A view of the dune shack showing the main volume of the house stepping down to the bedroom and toilet room. Exterior deck is accessed from the screen porch.
A view of the dune shack showing the main volume of the house stepping down to the bedroom and toilet room. Exterior deck is accessed from the screen porch.

The Fowler Dune Shack sits just behind the outermost dune of the National Seashore in Provincetown, Massachusetts. The floor of the main volume of the shack slants decidedly down to the east, a quirk that was particularly noticeable when I sat at the dining room table along the east wall. That entire section of the shack probably slouches in that direction, something I discovered when photographing the exterior of the shack from a tripod with a built-in level.

The Heart of the Shack

This main volume has all the public spaces of the shack: living room, dining room, and kitchen. The wall framing is exposed in this room except in the wood-stove corner where 1/4-inch AC fir plywood covers the walls. Board sheathing (1x8) exposed between the studs serves as the rest of the room’s interior finish. The building is simple 2x4 construction with no insulation. Let-in diagonal braces add shear strength at the building’s corners.

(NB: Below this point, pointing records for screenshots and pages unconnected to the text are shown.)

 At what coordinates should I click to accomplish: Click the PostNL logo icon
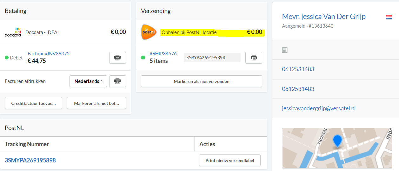tap(149, 32)
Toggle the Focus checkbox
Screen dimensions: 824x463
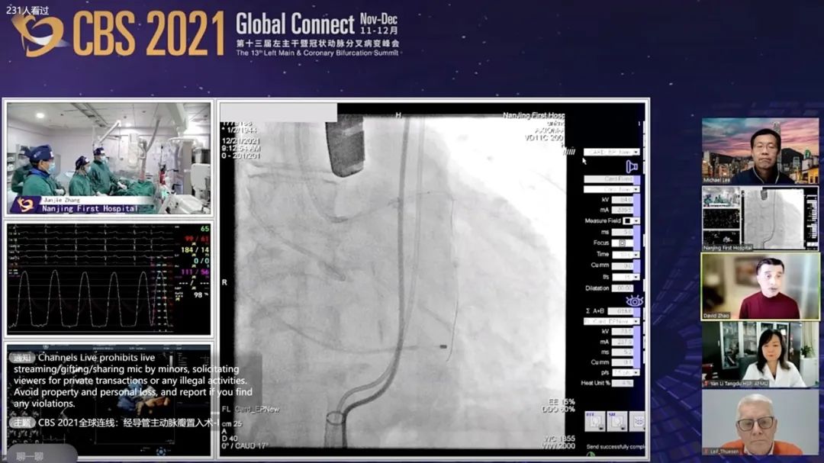click(x=623, y=243)
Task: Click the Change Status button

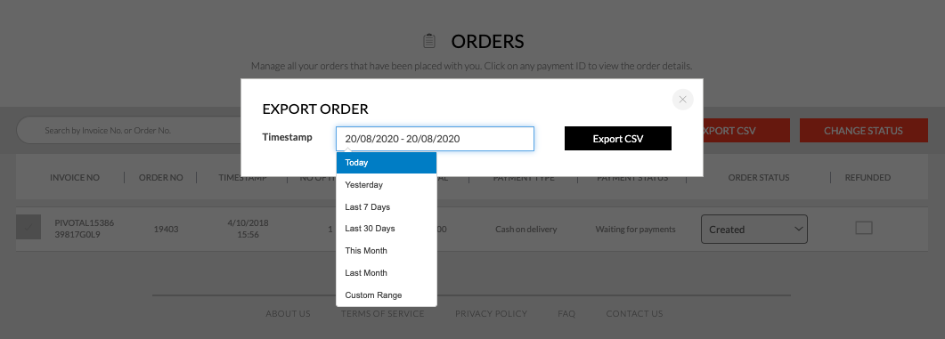Action: coord(863,131)
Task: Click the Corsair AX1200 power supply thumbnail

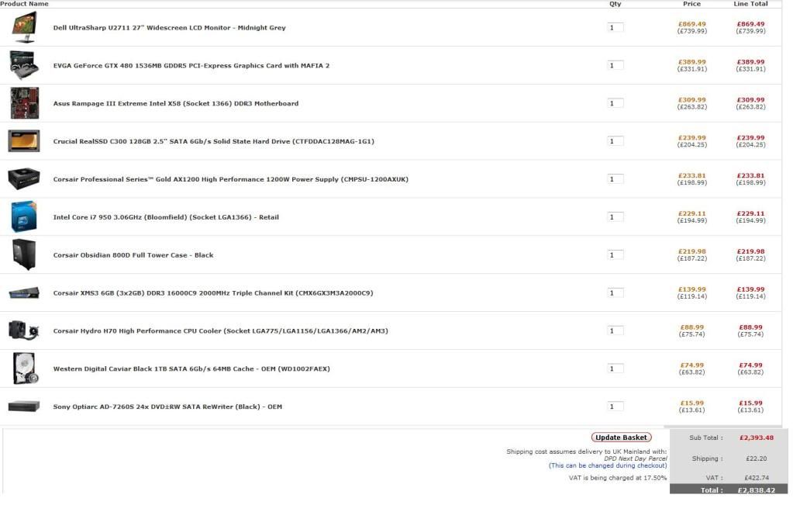Action: (x=24, y=179)
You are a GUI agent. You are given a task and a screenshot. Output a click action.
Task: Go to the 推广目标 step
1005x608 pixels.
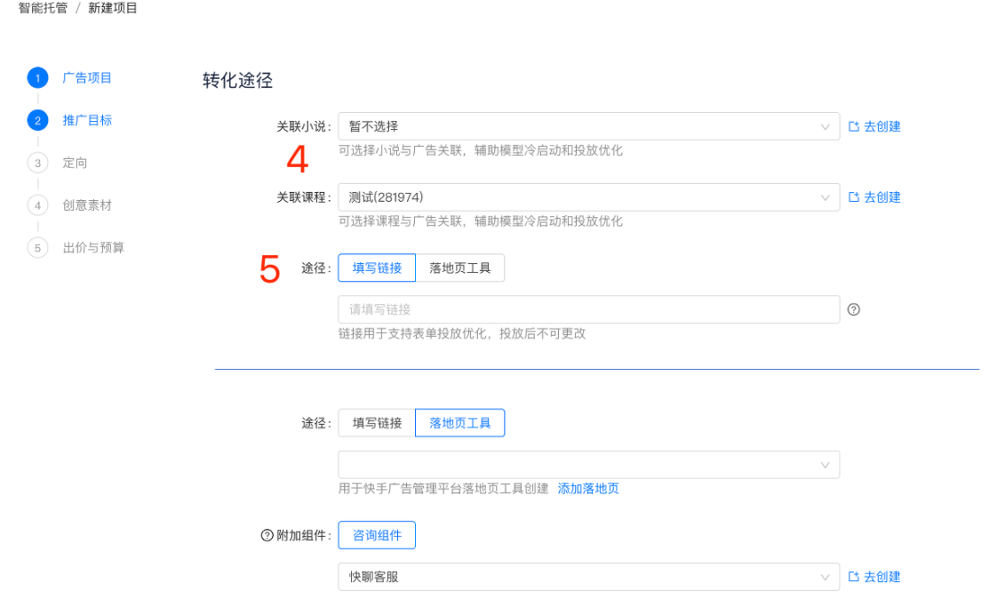[37, 120]
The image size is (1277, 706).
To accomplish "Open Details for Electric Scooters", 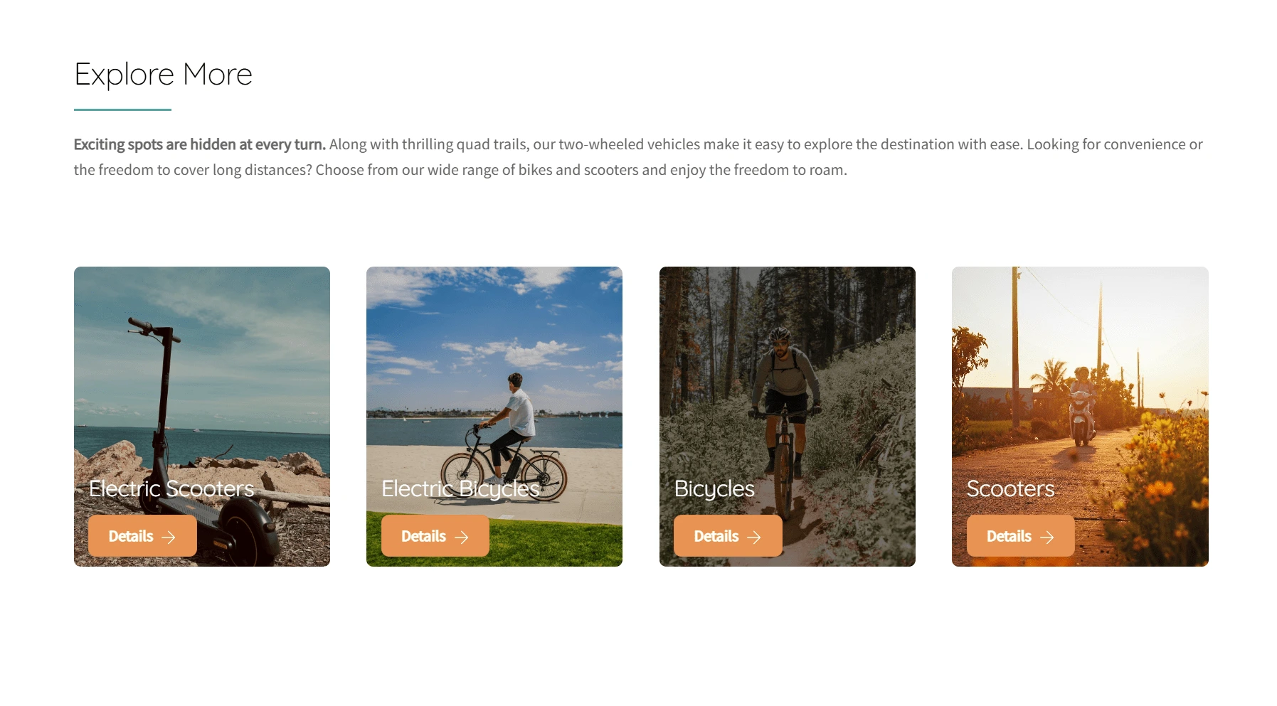I will (142, 536).
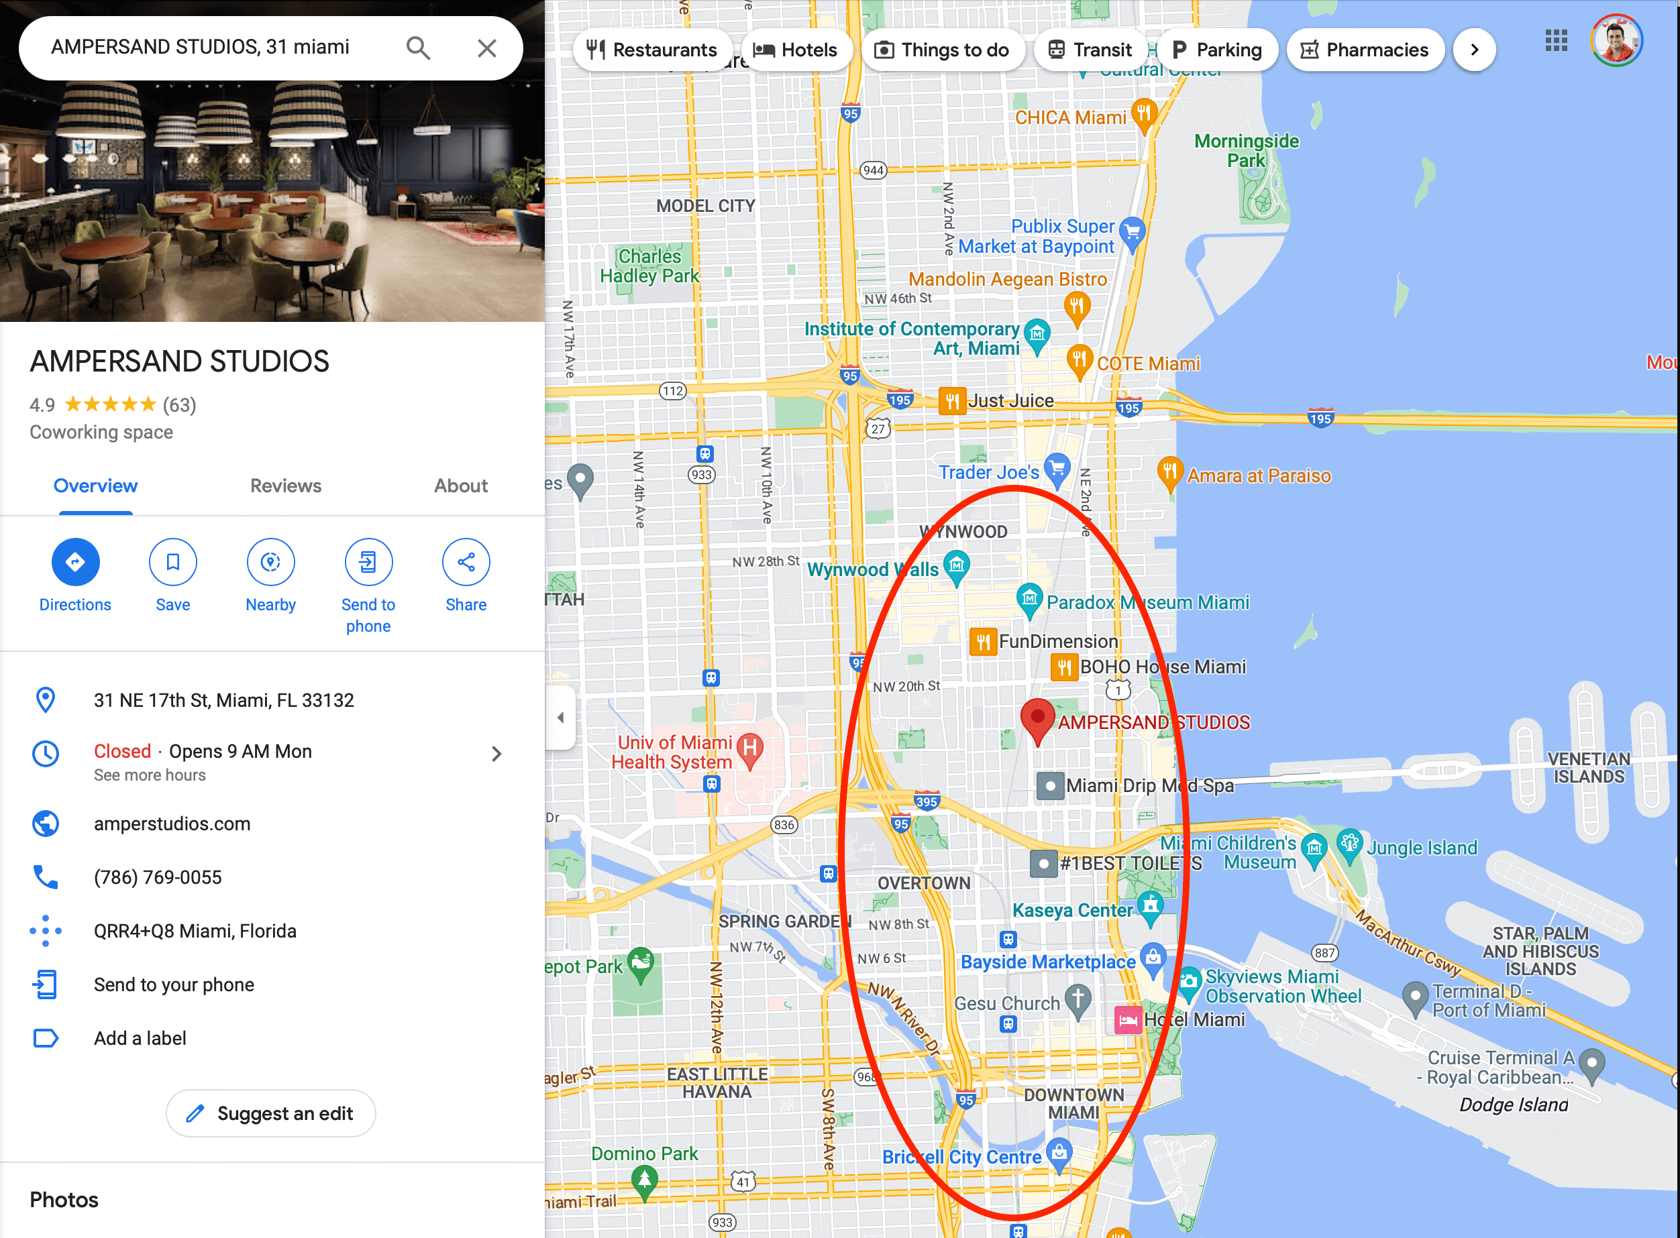Open Nearby search icon
This screenshot has width=1680, height=1238.
271,562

The windows in this room are all a single-glazed awning style, and none has a fully functional opening or closing mechanism—the cranks are frozen or corroded and the hinges rusted from the wind-driven salt. The glass on every window is pitted from exposure to wind-driven sand and salt. The good news is that they are fairly big, with expansive views of the surrounding dunes and neighboring shacks. The ocean is not visible from the shack, but the sound of the waves is a constant reminder that the Atlantic lurks just beyond the dune to the north.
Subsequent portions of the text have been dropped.